WHAT NEEDS TO BE DONE
Leave out the pictures and repeat the entries below verbatim.

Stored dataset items

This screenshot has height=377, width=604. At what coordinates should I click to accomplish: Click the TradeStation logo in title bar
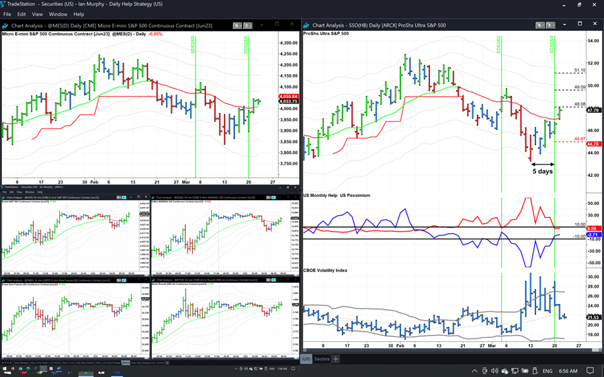click(x=4, y=4)
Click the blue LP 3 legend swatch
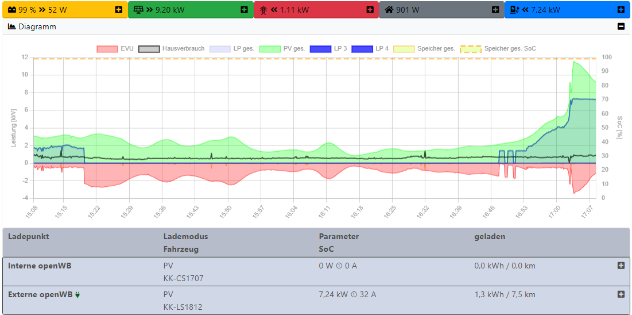The width and height of the screenshot is (632, 315). coord(320,49)
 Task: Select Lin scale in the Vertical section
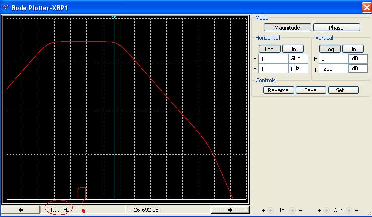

SOLUTION
This screenshot has height=377, width=604. At what coordinates should I click to accomplish: Click the TradeStation logo in title bar
click(x=4, y=4)
Click the blue LP 3 legend swatch
The width and height of the screenshot is (632, 315). coord(320,49)
 Task: Select Lin scale in the Vertical section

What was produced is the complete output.